Records on where items appear:
════════════════════
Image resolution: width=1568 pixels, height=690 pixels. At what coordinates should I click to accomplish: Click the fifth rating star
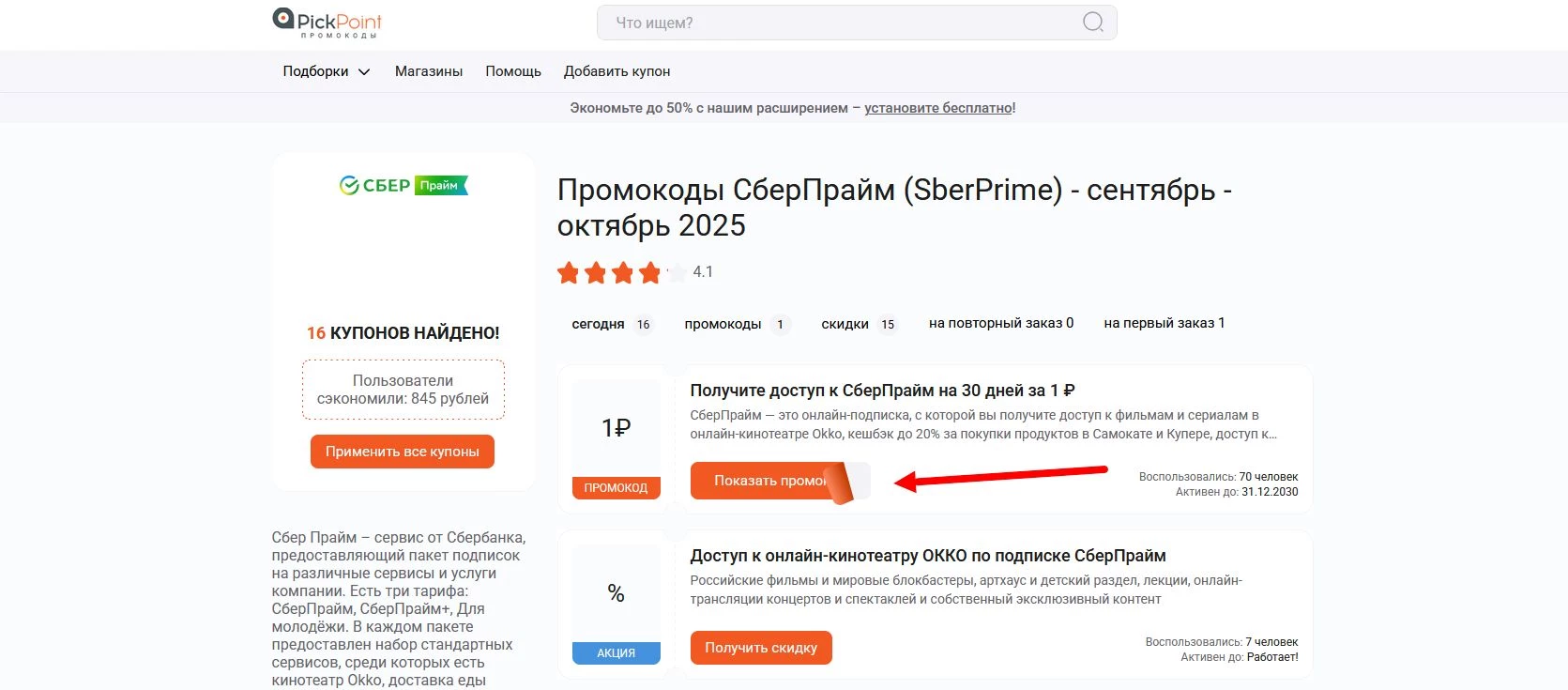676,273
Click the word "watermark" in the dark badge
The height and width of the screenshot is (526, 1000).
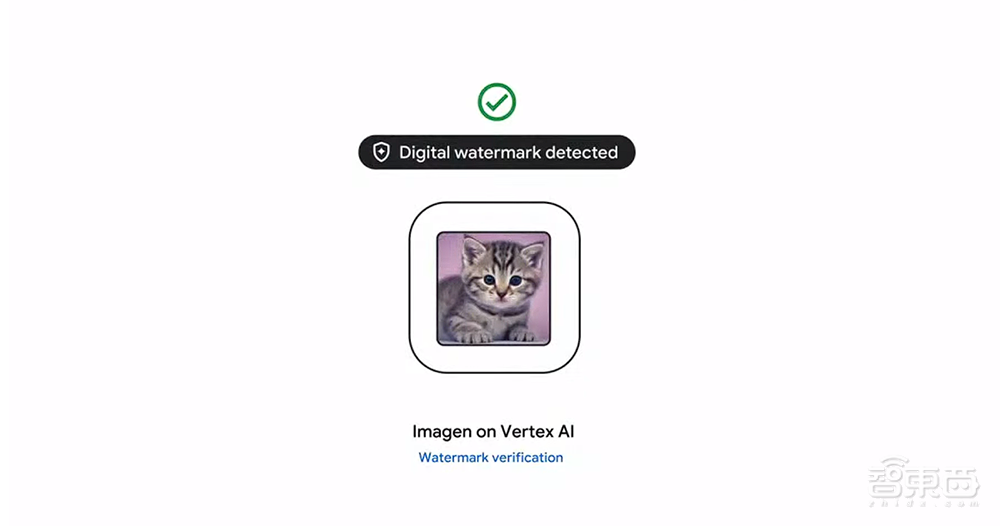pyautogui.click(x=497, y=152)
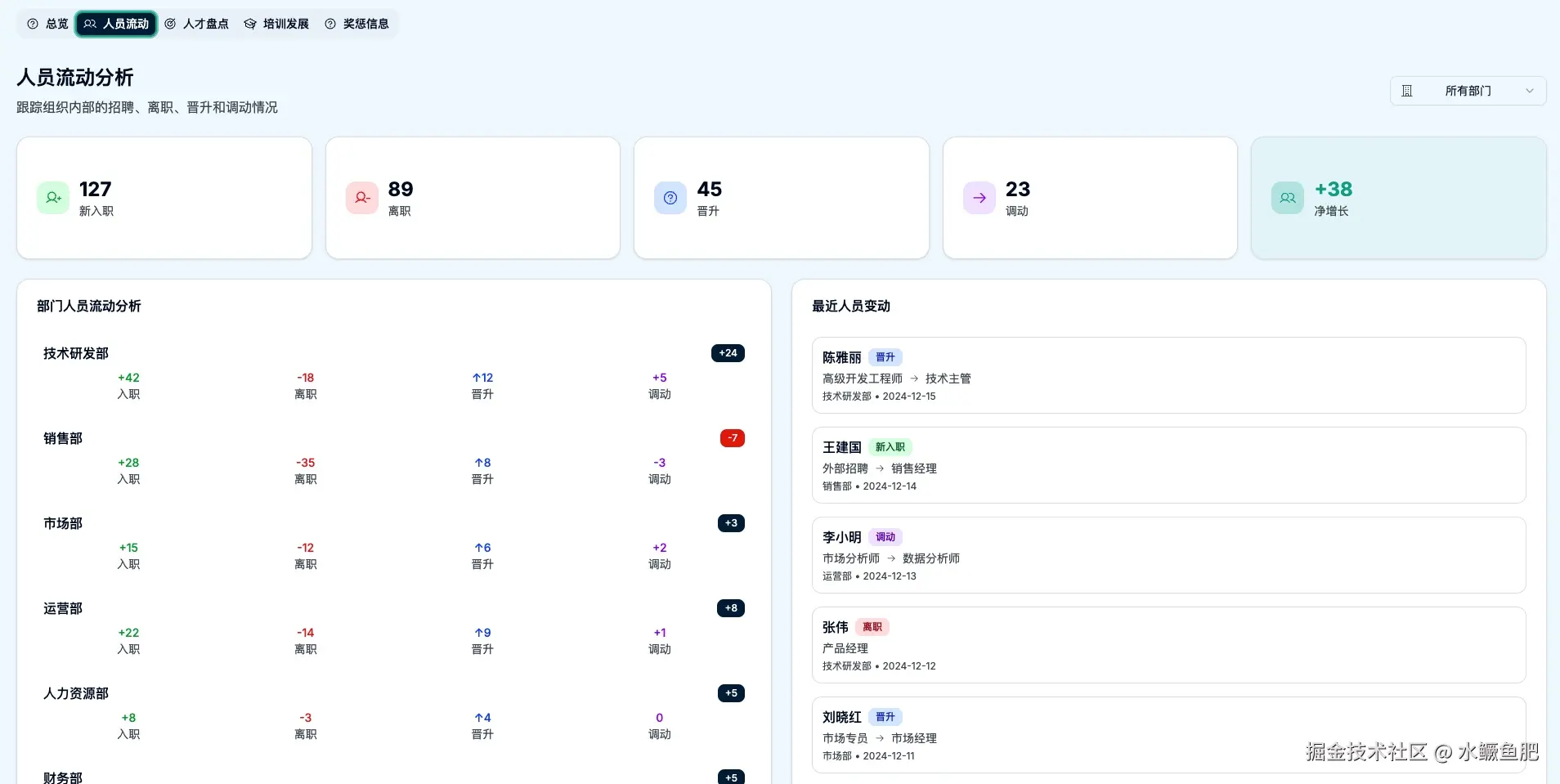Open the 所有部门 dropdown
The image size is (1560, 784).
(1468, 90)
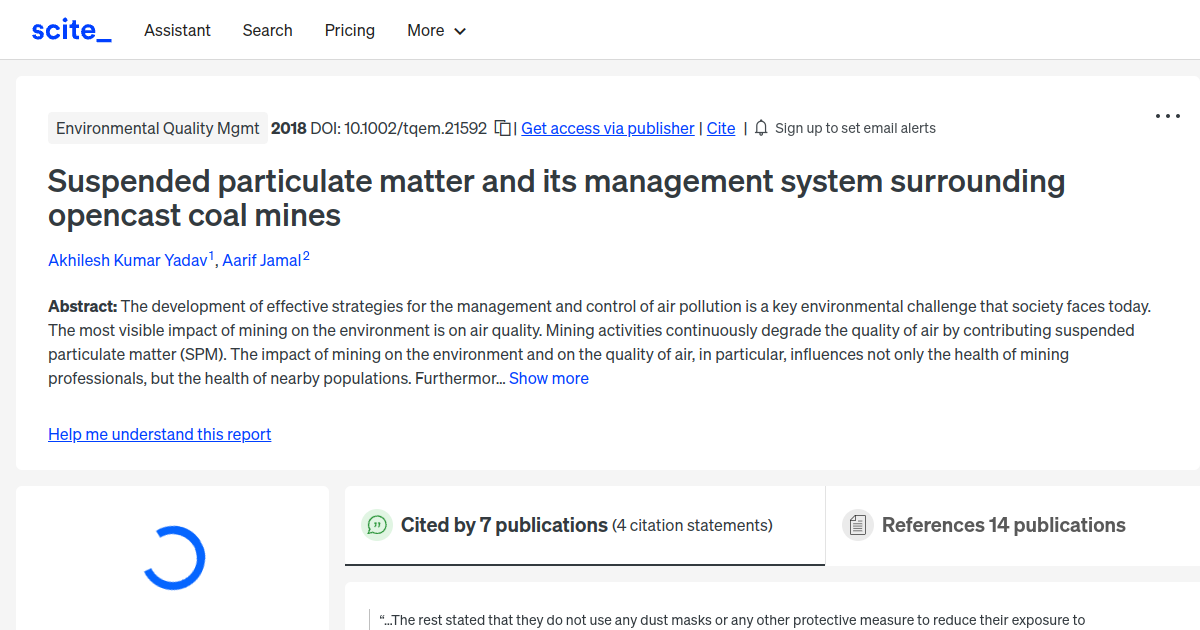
════════════════════
Your goal » Can you copy all of the records above word for word, omitting the pictures?

Final result »
Image resolution: width=1568 pixels, height=690 pixels. At what coordinates should I click to accomplish: Click the fifth rating star
676,273
Click the word "watermark" in the dark badge
The height and width of the screenshot is (526, 1000).
pyautogui.click(x=497, y=152)
Open the 所有部门 dropdown
The image size is (1560, 784).
(1468, 90)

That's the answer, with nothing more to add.